When you call predators in river bottoms, woodlots or just about anywhere outside the big country of the West, you don’t expect to see them until they get close. You see them when you can. They are moving fast, often to get around you. Their body language is caution mixed with excited expectation. They want to get to the meal, but they don’t want to run into something that can harm them. They want to get downwind to find out what’s there.
If the setup is any good a coyote or fox will have to expose itself to get downwind, but a lot of setups just don’t give you this option. Besides, predators by their very nature are wily. In these setups a mouse squeaker can help. It is a convincer when hunting in cover, especially on quiet days. A mouse squeaker is almost useless out on the windswept prairies, but it is a much-overlooked tool everywhere else.

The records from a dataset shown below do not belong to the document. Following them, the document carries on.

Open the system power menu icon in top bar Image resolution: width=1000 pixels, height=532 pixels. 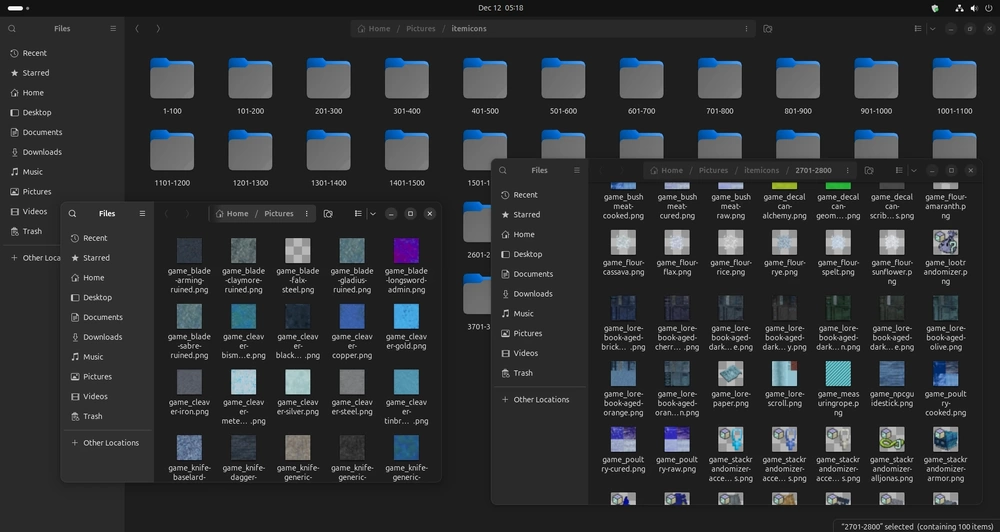coord(987,8)
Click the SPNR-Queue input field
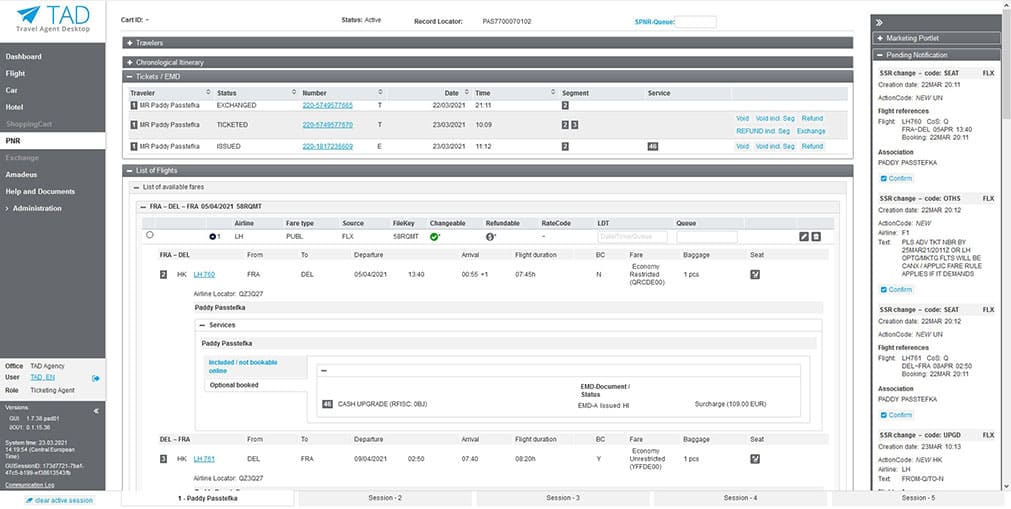1011x509 pixels. pos(688,21)

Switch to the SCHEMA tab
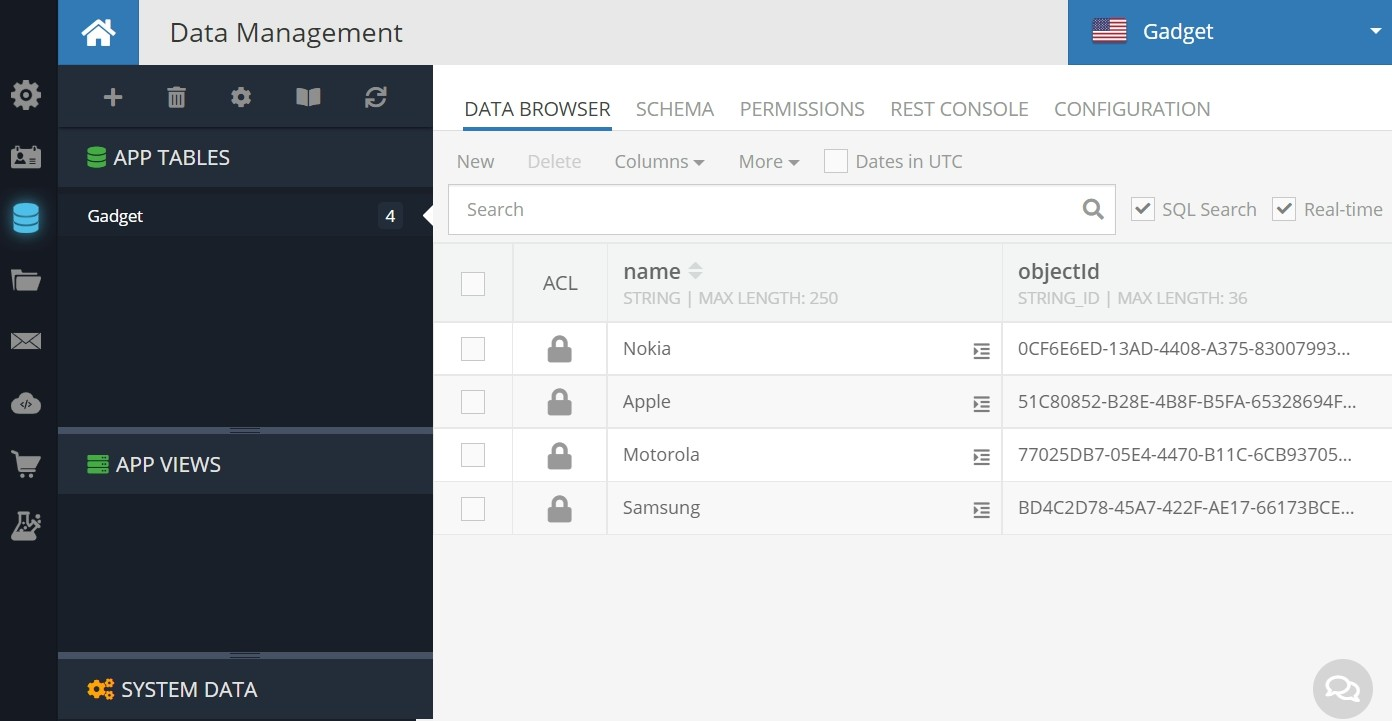pyautogui.click(x=675, y=109)
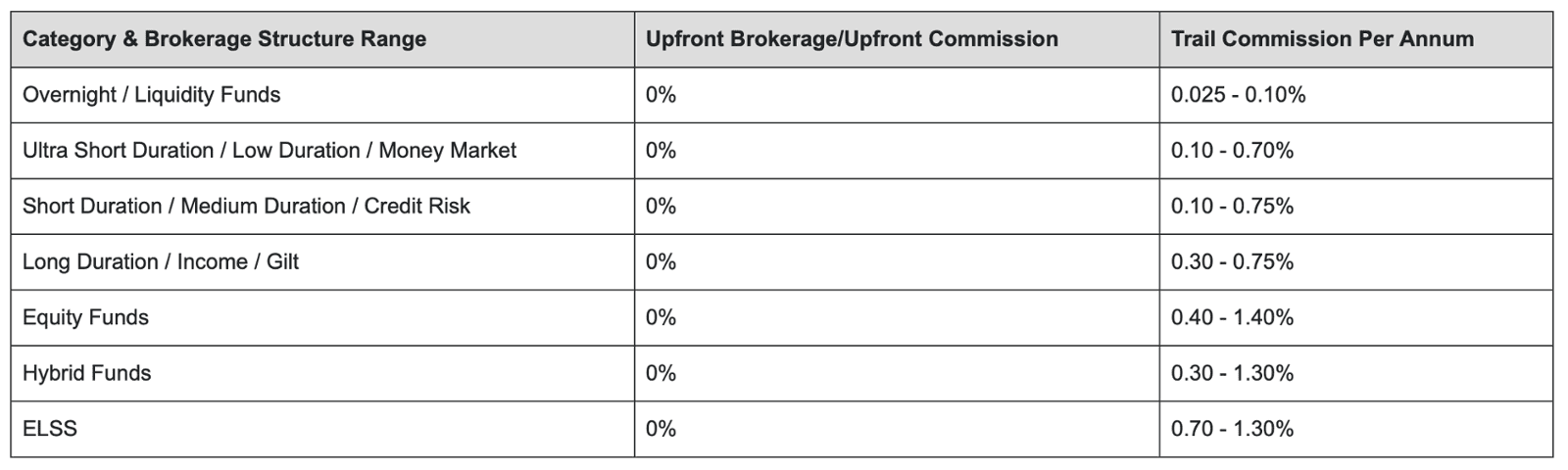Select the 0.025 - 0.10% trail commission value
1568x470 pixels.
[x=1238, y=95]
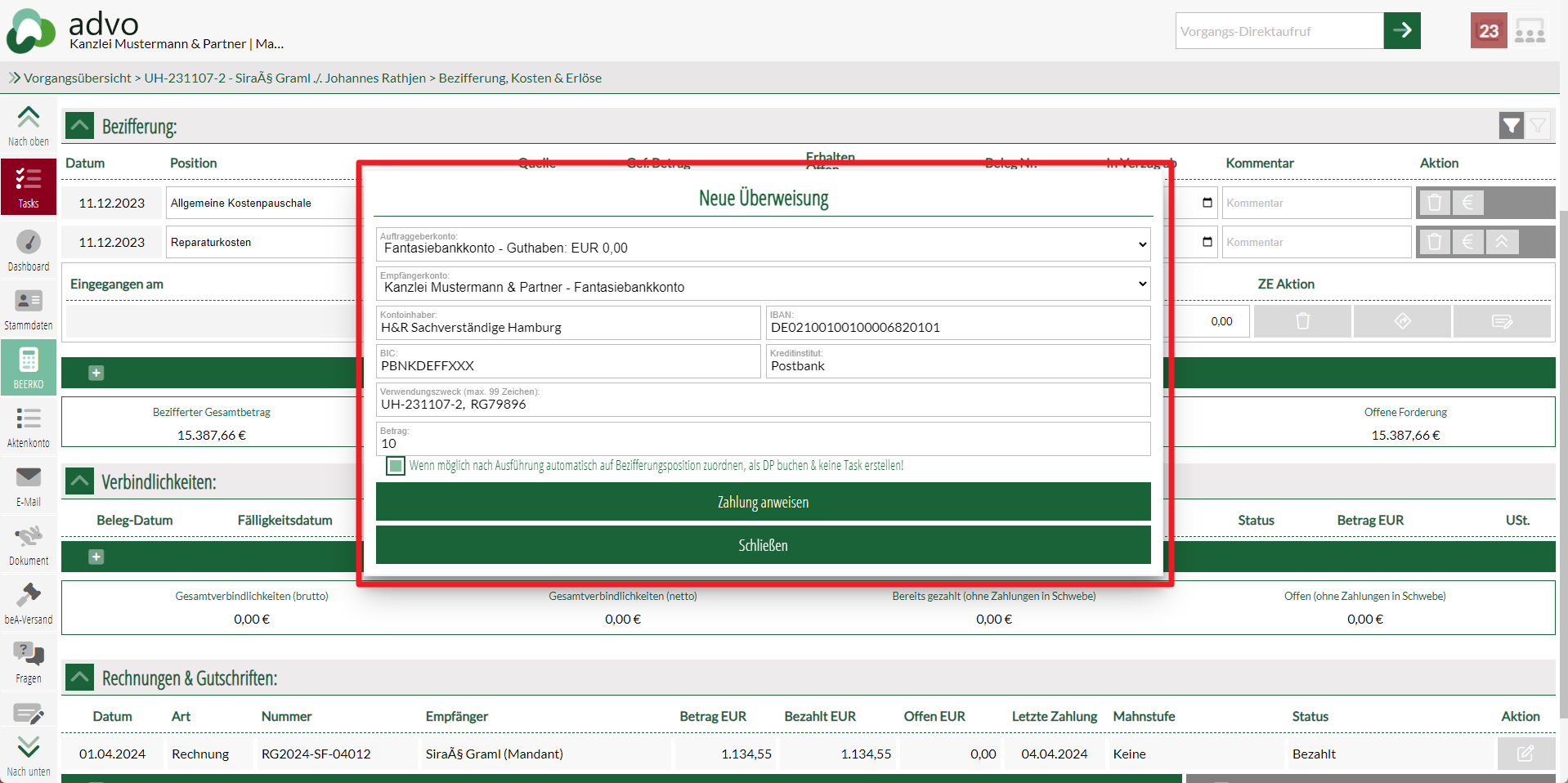Click the Verwendungszweck input field

click(x=763, y=404)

HOW TO HOLD: Using these calls is as simple as squeezing a small ball. The trick is to take it out of your pocket and keep it in your left hand (for right-handed shooters). Hold the squeaker with your thumb and pointer finger while you hold your gun’s fore-end with the rest of your hand.
WHEN TO USE: When you see a patch of fur in the brush, squeeze the squeaker two or three times. If you even suspect a predator is close, use the squeaker. Often bobcats are the most reluctant to respond aggressively, but a mouse squeaker can convince them to approach or at least make them curious enough to present a shot.
WHY IT WORKS: A call, even a mouth call, that is suddenly loud and screaming can spook a timid fox or coyote that has snuck in close. When one of these predators hears the squeaker, however, it will often become immediately convinced and turn right toward you. Mice are perhaps the most common food source for coyotes and foxes. A squeak is a sound they are used to hearing from rodents but not likely from hunters.